* _Your objective_:
Send back the line that contains "The width and" and all lines following it through the end of the data below, exactly, omitting pictures.

* _Materials provided_:
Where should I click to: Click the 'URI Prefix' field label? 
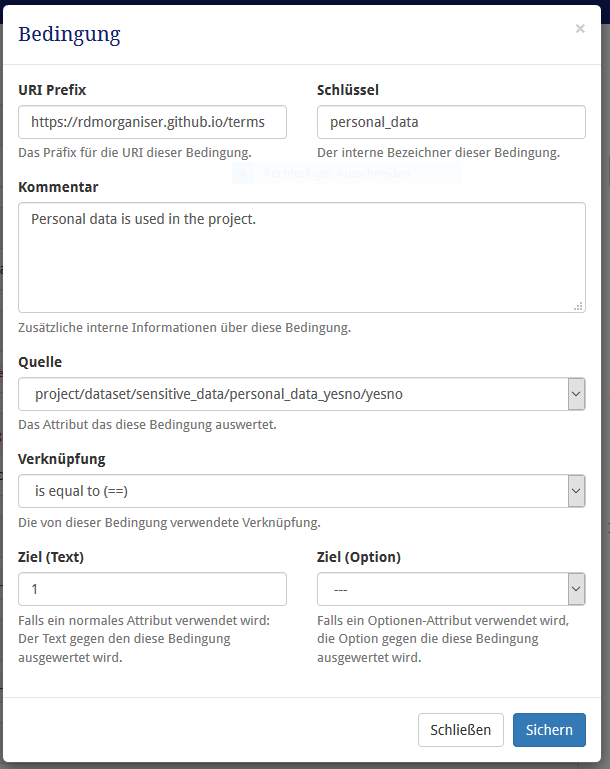point(52,90)
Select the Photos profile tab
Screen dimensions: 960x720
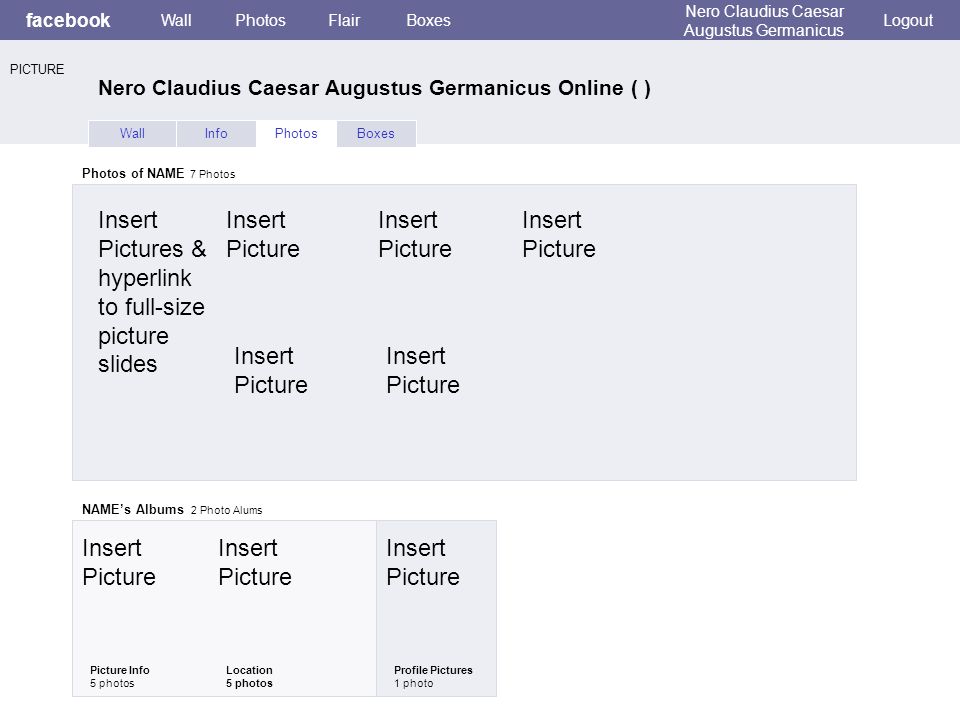[x=296, y=133]
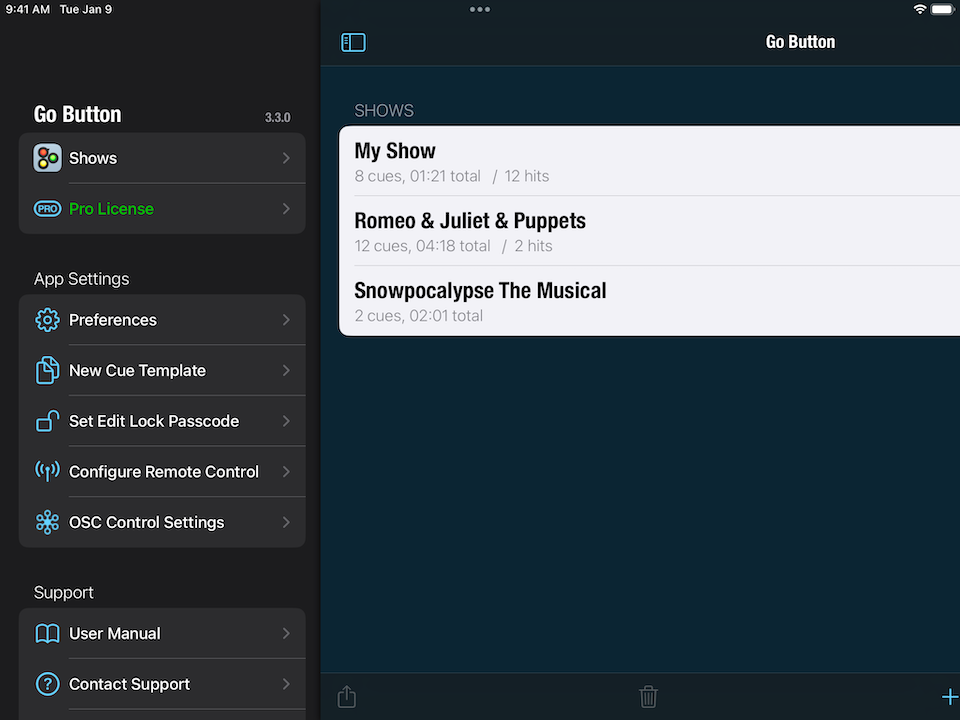Tap the User Manual book icon
The image size is (960, 720).
47,634
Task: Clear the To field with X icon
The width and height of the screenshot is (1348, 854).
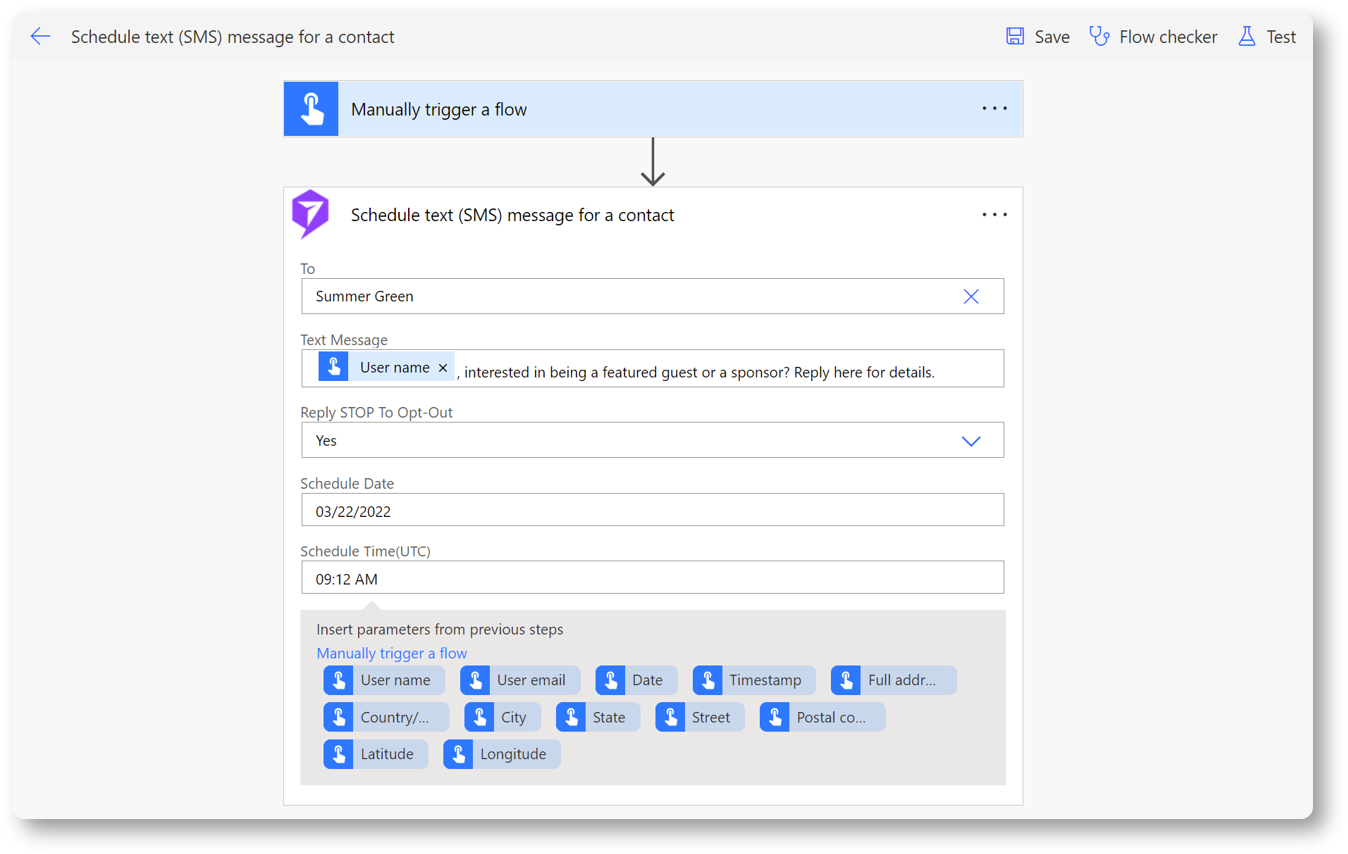Action: (x=970, y=296)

* _Answer to this problem_:
The width and height of the screenshot is (1348, 854).
Action: (x=970, y=296)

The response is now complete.